DIRECTIONS: Where does the string "with" occur in the records below? Copy every line that holds it.

[Stored data]
= Beginning of Section =

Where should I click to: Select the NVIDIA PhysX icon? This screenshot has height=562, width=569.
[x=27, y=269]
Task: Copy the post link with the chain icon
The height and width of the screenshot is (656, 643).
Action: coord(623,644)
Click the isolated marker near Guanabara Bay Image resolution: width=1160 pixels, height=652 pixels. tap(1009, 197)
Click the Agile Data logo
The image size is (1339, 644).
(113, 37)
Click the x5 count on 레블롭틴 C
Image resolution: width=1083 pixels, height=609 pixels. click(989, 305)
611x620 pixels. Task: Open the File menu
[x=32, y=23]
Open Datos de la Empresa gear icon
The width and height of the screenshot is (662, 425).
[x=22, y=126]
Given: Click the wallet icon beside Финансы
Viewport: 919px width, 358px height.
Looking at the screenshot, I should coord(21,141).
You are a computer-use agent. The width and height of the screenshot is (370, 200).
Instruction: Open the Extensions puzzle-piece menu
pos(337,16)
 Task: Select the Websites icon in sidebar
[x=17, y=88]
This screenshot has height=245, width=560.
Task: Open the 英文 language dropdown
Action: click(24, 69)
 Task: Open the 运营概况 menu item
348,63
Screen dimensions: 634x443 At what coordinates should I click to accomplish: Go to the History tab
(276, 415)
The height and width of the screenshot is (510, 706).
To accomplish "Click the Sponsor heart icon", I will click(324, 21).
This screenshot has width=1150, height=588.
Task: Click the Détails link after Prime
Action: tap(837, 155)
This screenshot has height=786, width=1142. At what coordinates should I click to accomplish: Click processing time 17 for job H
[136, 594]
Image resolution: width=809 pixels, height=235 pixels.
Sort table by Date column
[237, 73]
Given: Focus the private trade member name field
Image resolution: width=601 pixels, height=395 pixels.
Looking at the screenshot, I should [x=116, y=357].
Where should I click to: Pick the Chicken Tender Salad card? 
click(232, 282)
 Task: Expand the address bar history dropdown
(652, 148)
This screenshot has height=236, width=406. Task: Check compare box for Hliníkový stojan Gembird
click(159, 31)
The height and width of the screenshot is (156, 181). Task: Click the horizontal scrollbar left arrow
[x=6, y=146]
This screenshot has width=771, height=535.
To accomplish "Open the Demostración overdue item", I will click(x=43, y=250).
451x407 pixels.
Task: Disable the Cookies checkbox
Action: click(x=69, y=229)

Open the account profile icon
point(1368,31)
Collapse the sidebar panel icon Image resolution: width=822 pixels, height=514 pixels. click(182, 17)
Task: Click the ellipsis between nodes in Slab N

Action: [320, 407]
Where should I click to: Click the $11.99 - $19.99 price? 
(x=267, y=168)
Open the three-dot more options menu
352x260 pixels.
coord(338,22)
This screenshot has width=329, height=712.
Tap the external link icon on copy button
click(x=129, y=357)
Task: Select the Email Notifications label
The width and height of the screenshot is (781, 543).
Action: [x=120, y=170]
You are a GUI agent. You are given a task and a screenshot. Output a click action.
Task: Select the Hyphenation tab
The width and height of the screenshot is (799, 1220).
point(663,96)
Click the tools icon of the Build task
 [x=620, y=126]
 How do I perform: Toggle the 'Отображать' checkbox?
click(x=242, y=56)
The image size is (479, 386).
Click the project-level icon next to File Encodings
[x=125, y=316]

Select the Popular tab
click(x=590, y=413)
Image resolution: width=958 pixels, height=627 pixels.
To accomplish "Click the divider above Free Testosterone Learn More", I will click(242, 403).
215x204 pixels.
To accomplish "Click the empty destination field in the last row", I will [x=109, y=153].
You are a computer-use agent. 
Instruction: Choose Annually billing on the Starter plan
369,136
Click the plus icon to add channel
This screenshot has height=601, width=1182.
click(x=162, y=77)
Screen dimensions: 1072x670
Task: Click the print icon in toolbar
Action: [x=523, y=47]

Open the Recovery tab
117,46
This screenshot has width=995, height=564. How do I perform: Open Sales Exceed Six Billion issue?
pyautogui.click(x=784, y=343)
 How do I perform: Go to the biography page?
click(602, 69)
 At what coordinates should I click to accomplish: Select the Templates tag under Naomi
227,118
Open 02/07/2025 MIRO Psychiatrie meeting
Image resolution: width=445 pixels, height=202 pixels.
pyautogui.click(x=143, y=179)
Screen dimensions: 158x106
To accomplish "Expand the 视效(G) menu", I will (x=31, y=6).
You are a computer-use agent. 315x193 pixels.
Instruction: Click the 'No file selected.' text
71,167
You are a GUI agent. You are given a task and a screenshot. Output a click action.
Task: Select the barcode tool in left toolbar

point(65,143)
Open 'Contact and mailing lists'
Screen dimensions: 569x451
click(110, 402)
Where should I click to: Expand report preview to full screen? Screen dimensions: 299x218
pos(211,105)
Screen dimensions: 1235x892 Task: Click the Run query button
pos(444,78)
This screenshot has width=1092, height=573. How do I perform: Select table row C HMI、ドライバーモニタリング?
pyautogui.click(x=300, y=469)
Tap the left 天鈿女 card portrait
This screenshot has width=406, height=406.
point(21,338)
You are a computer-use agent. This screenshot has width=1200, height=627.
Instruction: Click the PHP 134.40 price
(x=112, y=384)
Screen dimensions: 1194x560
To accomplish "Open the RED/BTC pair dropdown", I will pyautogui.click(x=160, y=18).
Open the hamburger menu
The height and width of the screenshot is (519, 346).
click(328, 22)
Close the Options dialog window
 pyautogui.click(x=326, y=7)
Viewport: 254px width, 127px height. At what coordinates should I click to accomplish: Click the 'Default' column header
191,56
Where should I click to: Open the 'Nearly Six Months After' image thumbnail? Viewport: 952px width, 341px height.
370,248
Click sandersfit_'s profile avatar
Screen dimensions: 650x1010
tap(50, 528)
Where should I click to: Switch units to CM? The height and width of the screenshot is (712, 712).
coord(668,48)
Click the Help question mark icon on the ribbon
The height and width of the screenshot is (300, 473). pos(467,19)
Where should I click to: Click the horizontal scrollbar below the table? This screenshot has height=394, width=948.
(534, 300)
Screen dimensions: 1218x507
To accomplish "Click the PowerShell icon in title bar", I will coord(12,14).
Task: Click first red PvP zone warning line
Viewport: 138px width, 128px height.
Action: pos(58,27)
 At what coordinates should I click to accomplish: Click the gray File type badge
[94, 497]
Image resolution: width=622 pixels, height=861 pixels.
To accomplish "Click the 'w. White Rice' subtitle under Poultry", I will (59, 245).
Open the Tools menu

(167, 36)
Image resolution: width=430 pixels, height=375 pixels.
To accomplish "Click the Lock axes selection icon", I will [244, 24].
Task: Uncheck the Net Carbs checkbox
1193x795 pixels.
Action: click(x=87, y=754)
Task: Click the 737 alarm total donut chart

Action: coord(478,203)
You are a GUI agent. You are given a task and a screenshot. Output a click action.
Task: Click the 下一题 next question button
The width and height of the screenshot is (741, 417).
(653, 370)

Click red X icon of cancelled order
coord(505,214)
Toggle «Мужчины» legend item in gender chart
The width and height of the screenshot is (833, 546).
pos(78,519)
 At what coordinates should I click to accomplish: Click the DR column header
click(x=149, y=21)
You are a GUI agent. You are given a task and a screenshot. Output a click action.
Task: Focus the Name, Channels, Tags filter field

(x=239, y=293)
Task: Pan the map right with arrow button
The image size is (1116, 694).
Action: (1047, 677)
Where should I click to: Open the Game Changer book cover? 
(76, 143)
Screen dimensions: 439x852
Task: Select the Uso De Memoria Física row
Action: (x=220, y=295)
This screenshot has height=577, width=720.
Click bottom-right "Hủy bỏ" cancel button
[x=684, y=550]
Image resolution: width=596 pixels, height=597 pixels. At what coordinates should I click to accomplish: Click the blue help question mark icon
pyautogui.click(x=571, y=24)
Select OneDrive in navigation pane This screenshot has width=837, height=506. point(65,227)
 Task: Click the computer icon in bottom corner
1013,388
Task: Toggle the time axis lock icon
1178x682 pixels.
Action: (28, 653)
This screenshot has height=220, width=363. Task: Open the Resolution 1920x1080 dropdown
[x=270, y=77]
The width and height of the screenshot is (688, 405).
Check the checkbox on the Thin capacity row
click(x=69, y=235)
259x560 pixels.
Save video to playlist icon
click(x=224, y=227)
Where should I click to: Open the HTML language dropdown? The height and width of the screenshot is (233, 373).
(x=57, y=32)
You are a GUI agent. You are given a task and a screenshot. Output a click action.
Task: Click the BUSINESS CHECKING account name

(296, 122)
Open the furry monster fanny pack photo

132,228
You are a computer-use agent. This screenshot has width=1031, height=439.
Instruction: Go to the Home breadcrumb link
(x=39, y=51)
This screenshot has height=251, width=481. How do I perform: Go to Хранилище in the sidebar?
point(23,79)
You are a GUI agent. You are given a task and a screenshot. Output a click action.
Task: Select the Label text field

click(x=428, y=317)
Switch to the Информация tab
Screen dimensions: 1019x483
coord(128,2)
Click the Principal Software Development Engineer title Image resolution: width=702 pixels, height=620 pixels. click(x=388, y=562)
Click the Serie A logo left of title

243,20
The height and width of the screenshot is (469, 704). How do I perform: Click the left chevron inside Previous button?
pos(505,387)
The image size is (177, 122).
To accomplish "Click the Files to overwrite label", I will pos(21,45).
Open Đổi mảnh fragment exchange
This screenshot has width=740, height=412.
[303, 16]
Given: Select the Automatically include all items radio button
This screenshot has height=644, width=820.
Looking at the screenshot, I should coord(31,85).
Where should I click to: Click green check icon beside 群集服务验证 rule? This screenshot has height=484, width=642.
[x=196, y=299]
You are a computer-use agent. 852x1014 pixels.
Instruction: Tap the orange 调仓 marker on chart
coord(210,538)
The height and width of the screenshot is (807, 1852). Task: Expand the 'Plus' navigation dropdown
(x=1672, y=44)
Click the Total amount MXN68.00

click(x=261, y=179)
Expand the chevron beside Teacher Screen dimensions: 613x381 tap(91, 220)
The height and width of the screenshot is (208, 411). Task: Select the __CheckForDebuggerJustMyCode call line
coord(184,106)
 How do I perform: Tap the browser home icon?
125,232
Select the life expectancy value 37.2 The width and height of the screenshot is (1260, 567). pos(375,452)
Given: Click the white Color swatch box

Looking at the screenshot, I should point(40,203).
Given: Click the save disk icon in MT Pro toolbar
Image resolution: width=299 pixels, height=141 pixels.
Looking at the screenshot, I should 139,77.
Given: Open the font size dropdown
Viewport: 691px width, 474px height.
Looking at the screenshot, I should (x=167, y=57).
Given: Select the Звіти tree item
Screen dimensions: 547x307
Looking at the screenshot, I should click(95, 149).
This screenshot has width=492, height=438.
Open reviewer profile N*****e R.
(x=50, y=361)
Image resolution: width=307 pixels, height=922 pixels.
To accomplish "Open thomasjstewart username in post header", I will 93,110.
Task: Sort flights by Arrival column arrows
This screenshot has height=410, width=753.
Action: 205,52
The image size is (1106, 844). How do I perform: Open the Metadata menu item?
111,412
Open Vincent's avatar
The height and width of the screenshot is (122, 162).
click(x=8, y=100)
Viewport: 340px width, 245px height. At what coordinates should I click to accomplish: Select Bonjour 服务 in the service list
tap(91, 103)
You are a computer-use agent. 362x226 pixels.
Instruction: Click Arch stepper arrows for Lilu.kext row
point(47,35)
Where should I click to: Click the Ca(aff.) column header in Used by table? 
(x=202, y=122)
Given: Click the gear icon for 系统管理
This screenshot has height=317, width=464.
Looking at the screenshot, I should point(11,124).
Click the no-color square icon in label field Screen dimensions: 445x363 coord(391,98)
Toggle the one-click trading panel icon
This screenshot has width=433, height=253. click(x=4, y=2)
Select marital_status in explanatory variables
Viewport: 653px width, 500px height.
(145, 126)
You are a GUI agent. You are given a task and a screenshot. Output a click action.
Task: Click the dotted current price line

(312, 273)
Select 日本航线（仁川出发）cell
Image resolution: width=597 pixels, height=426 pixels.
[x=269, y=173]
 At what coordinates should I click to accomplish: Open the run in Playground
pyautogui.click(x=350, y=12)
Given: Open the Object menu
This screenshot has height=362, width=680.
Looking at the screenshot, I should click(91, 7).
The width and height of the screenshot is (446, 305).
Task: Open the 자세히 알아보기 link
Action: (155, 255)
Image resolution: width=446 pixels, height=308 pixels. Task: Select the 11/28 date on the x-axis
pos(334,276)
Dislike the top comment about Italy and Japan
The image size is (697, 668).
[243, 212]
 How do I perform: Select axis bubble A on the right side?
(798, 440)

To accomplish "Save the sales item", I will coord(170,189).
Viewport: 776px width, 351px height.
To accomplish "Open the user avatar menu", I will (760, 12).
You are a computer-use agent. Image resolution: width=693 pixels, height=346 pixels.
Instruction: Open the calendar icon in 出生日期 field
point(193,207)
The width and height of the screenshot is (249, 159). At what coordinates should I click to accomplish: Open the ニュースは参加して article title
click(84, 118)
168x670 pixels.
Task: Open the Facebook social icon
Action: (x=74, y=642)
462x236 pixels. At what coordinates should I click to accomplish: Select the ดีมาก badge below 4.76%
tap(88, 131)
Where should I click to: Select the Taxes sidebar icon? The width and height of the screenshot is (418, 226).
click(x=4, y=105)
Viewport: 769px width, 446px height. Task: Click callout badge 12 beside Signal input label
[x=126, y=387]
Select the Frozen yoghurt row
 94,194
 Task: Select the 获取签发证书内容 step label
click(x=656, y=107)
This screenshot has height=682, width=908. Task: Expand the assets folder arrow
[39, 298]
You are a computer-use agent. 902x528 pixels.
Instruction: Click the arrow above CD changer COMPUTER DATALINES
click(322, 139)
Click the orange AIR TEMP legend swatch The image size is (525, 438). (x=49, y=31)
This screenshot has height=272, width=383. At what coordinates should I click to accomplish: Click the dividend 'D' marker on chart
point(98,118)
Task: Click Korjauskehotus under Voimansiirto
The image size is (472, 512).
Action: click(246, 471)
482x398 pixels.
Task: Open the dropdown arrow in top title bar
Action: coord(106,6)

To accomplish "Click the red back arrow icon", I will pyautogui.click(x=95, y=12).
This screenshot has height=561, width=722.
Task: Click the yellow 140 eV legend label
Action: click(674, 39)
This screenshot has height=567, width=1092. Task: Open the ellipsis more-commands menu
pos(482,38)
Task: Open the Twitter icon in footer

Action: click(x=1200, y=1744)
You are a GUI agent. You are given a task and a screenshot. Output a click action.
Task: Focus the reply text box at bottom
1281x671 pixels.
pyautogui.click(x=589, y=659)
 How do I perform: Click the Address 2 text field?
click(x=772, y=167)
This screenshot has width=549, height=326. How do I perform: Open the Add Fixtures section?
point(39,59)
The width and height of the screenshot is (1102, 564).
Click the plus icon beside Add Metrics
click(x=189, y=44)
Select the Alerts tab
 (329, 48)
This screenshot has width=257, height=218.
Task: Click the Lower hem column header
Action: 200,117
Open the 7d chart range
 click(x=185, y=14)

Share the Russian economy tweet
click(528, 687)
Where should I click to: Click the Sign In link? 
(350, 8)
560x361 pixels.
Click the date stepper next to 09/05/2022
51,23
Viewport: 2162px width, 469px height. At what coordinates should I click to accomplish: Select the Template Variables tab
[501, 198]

= End of Section =

TASK RESULT:
Task: Copy the post link with the chain icon
Task: Pan the map right with arrow button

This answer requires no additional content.